### To do
[a] Retype the text on Tomás Elias Carbonell from "This situation looks" to "his ethics obligations.", keeping every word and mark as it appears.
[b] Answer these questions using the text on Tomás Elias Carbonell:
(i) In what month and year did Carbonell join the Environmental Protection Agency?
(ii) Who was the Trump Administration's air pollution chief at the Environmental Protection Agency?
(iii) What two titles did Carbonell hold at the Environmental Defense Fund's U.S. Clean Air Program?

+++ Document text +++

Tomás Elias Carbonell – Deputy Assistant Administrator – Office of Air and Radiation at Environmental Protection Agency
Carbonell was a senior lawyer for one of the world’s largest environmental special interest groups. Now he’s charged with overseeing the Clean Air Act and advancing the Biden Climate Agenda on those very same issues. Federal ethics regulations and the Biden ethics pledge require that he not participate in matters in which his former employer was a party.
This situation looks a lot like the case of Bill Wehrum, the Trump Administration’s air pollution chief at the Environmental Protection Agency, who stepped down amid an ethics probe into his ties to former clients.
In January 2021, Tomas Elias Carbonell joined the Biden Administration’s Environmental Protection Agency (EPA) as the Deputy Assistant Administrator for Stationary Sources in the Office of Air & Radiation (DAA). With his former employer’s endorsement as “one of the nation’s leading Clean Air experts,” his experience appears clear. However, his previous role as Senior Counsel and Director of Regulatory Policy for the Environmental Defense Fund’s U.S. Clean Air Program (EDF) could seriously complicate his ability to comply with his ethics obligations.

+++ Entries shown +++

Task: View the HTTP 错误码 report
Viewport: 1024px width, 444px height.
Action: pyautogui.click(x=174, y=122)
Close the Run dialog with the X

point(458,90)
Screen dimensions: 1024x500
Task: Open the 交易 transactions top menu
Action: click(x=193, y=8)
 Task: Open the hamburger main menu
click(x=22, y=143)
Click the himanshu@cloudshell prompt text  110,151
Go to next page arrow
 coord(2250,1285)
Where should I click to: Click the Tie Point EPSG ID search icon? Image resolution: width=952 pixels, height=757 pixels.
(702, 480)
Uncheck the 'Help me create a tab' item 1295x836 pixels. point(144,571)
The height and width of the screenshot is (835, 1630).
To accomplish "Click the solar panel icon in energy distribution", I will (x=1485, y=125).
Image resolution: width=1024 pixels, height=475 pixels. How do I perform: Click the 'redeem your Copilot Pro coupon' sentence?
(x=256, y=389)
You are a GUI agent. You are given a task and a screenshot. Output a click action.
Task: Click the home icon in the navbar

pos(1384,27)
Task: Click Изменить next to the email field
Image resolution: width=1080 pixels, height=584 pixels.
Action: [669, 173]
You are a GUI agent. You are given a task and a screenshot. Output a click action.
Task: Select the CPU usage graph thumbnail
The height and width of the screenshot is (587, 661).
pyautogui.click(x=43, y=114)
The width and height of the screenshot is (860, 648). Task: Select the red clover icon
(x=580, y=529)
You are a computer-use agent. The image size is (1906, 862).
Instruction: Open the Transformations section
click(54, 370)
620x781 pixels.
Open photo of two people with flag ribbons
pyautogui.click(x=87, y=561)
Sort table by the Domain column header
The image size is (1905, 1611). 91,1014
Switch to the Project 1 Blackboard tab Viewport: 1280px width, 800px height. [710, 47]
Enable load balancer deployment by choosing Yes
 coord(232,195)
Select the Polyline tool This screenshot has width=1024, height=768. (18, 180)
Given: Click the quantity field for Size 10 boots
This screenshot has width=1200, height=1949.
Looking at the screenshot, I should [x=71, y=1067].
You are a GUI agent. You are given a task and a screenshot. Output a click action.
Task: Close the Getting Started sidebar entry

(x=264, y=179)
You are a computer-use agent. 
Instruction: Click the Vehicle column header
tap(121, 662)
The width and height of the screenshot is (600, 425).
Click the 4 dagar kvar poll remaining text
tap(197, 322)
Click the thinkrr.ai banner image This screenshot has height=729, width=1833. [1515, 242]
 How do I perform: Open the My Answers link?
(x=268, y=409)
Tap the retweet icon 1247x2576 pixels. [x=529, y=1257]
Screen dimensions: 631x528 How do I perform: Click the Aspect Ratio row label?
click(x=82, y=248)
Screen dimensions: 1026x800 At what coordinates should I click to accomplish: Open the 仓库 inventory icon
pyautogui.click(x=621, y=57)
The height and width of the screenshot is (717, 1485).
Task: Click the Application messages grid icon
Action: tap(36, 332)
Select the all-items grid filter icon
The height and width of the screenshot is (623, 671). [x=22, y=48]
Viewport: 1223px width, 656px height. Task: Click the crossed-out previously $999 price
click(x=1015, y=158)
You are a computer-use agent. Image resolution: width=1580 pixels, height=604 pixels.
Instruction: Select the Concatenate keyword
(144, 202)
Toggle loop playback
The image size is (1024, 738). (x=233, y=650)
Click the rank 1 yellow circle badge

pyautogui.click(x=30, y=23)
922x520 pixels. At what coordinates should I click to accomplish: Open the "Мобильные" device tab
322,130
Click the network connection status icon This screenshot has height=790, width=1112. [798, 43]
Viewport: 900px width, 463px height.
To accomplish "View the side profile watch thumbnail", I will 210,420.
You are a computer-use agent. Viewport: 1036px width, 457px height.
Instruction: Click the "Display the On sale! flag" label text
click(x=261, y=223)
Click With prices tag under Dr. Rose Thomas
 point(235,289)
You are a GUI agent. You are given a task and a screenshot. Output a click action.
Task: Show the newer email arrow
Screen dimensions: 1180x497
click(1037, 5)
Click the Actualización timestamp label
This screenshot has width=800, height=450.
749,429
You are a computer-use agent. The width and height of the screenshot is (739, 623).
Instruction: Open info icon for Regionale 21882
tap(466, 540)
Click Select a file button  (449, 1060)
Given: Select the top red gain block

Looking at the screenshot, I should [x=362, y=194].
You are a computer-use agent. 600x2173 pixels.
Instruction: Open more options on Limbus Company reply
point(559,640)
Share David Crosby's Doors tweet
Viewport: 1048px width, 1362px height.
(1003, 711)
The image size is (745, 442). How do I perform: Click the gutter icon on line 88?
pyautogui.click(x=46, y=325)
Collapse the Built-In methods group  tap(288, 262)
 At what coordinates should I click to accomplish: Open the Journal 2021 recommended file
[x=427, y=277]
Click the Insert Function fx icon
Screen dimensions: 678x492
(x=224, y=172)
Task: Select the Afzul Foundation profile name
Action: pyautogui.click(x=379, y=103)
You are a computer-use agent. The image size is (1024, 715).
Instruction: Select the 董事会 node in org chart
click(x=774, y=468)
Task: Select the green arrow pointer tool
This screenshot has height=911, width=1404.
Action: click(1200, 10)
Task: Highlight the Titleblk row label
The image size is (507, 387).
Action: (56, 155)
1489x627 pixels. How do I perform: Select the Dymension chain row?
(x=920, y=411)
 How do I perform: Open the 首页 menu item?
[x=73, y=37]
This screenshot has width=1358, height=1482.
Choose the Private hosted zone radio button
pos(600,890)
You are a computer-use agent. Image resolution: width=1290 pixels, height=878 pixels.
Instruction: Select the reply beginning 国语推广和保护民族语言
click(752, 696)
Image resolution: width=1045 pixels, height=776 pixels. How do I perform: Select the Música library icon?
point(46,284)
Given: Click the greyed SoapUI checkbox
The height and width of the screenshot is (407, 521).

+++

### Numbered responses
[a]
This situation looks a lot like the case of Bill Wehrum, the Trump Administration’s air pollution chief at the Environmental Protection Agency, who stepped down amid an ethics probe into his ties to former clients.
In January 2021, Tomas Elias Carbonell joined the Biden Administration’s Environmental Protection Agency (EPA) as the Deputy Assistant Administrator for Stationary Sources in the Office of Air & Radiation (DAA). With his former employer’s endorsement as “one of the nation’s leading Clean Air experts,” his experience appears clear. However, his previous role as Senior Counsel and Director of Regulatory Policy for the Environmental Defense Fund’s U.S. Clean Air Program (EDF) could seriously complicate his ability to comply with his ethics obligations.

[b]
(i) January 2021
(ii) Bill Wehrum
(iii) Senior Counsel and Director of Regulatory Policy